• _PROBLEM DESCRIPTION_:
Render the data as a Markdown table with columns Row and Content, one numbered row per line and blank lines omitted. Begin at the line containing "The width and" and stop after the line containing "click(129, 766)", leaving out the pictures.

• _ENTRIES SHOWN_:

= = = = =

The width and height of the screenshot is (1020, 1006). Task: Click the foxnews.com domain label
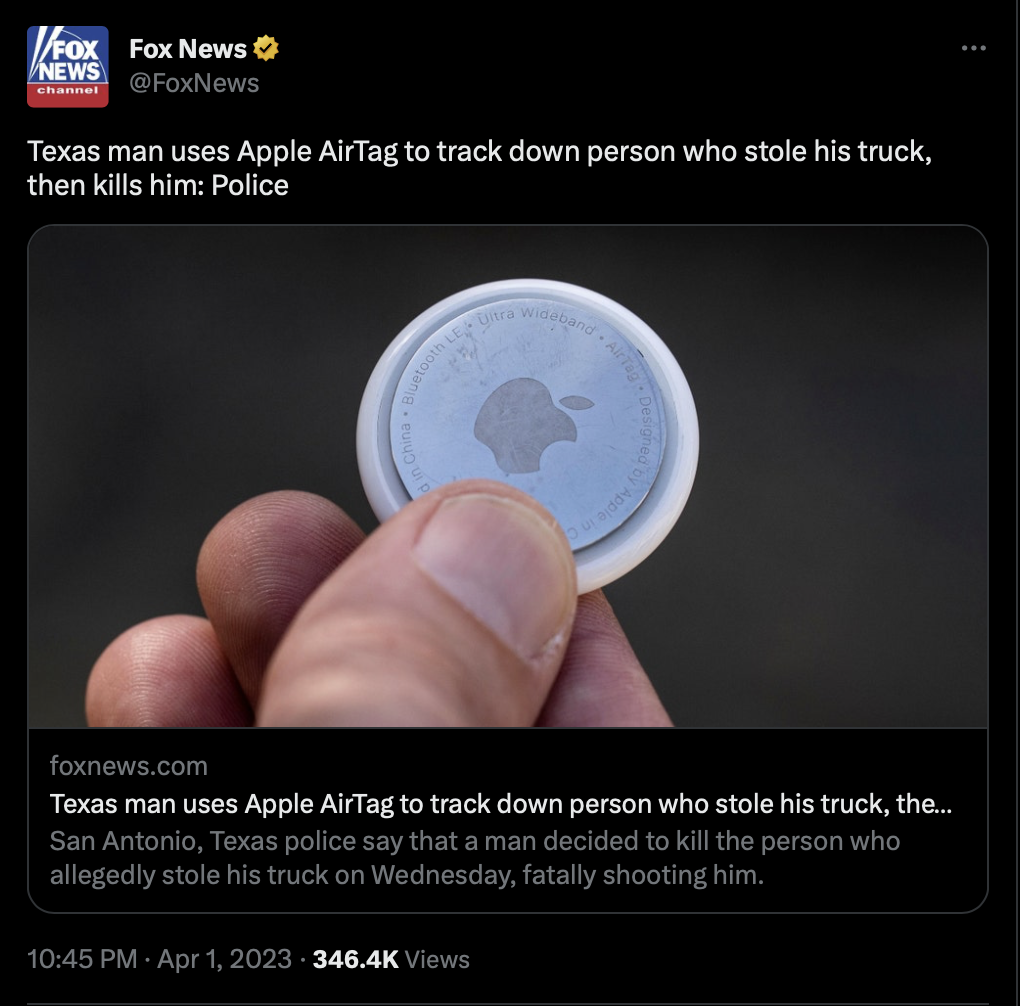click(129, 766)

= = = = =

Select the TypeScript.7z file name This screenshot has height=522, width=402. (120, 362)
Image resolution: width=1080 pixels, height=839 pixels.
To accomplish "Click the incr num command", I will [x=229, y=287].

= = = = =

• _OUTPUT FOR THIS EXERCISE_:
| Row | Content |
|---|---|
| 1 | The width and height of the screenshot is (1020, 1006). Task: Click the foxnews.com domain label |
| 2 | click(129, 766) |